Infinitely Losing My Edge
Yeah, I'm losing my edge.
I'm losing my edge.
The kids are coming up from behind.
I'm losing my edge.
I'm losing my edge to the kids from Cameroon and from Hong Kong.
But I was there.
I was there in 1980.
I was there at the first Cybotron show in Detroit.
I'm losing my edge.
I'm losing my edge to the kids whose footsteps I hear when they get on the decks.
I'm losing my edge to the internet seekers who can tell me every member of every good group from 1967 to 1971.
I'm losing my edge.
To all the kids in Jakarta and London.
I'm losing my edge to the art-school Paris kids in little jackets and borrowed nostalgia for the unremembered nineties.
I'm losing my edge.
I'm losing my edge.
I can hear the footsteps every night on the decks.
But I was there.
I was there in 1983 at the first Lewis practice in a loft in Vancouver.
I was working on the linndrum sounds with much patience.
I was there when Robert Palmer started up his first band.
I told him, "Don't do it that way. You'll never make a dime."
I was there.
I was the first guy playing Nils Olav to the funk kids.
I played it at the Crocodile.
Everybody thought I was crazy.
We all know.
I was there.
I was there.
I've never been wrong.
But I'm losing my edge to better-looking people with better ideas and more talent.
And they're actually really, really nice.
I'm losing my edge.
I heard you have a compilation of every good song ever done by anybody.
Every great song by Andrew Ashong & Theo Parrish. All the underground hits.
All Radiohead tracks. I heard you have a vinyl of every Charles Mingus record on German import.
I heard that you have a white label of every seminal grunge hit - 1985, '86, '87.
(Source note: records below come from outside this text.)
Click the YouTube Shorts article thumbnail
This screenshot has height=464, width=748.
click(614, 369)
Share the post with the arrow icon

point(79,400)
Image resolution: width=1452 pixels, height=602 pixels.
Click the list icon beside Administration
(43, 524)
I heard that you have a CD compilation of every good '70s cut and another box set from the '80s.
I hear you're buying a snare and a sitar and are throwing your macbook out the window because you want to make something real. You want to make a Nick Cave & The Bad Seeds record.
I hear that you and your band have sold your arpeggiator and bought a güiro.
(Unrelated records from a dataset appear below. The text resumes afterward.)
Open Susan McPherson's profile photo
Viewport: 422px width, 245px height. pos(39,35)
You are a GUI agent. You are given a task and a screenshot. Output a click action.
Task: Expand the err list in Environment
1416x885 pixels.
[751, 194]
I hear that you and your band have sold your güiro and bought an arpeggiator.
I hear everybody that you know is more relevant than everybody that I know.
But have you seen my records?
Terrestrial Tones,
Ronan,
Wally Richardson,
Max Romeo,
Nirvana,
Ultra Naté,
The Remains,
The Divine Comedy,
Marshall Jefferson,
Sparks,
CMW,
The Associates,
the Normal,
The Monks,
Bizarre Inc.,
Bootsy's Rubber Band,
John Cale,
It's A Beautiful Day,
Bobby Hutcherson,
Aswad,
The Gap Band,
Dorothy Ashby,
Ajijia Myrayebe,
Kevin Saunderson,
Liliput,
Pantytec,
Gichy Dan,
Second Layer,
Livin' Joy,
E-Dancer,
The Electric Prunes,
Erasure,
Ultravox,
Echo & the Bunnymen,
Sexual Harrassment,
8 Eyed Spy,
Brand Nubian,
Hot Snakes,
Nick Fraelich,
DNA,
The Busters,
Glambeats Corp.,
Schoolly D,
Blossom Toes,
Charles Mingus,
Barrington Levy,
Glenn Branca,
The Doobie Brothers,
Bootsy Collins,
Royal Trux,
Sixth Finger,
Aloha Tigers,
Johnny Clarke,
Beasts of Bourbon,
Stockholm Monsters,
Scan 7,
Gang Gang Dance,
Oneida,
Colin Newman,
Angry Samoans,
Spoonie Gee,
Black Moon, Black Moon, Black Moon, Black Moon.
You don't know what you really want.
You don't know what you really want.
You don't know what you really want.
You don't know what you really want.
You don't know what you really want.
You don't know what you really want.
You don't know what you really want.
You don't know what you really want.
You don't know what you really want.
You don't know what you really want.
You don't know what you really want.
You don't know what you really want.
You don't know what you really want.
You don't know what you really want.
You don't know what you really want.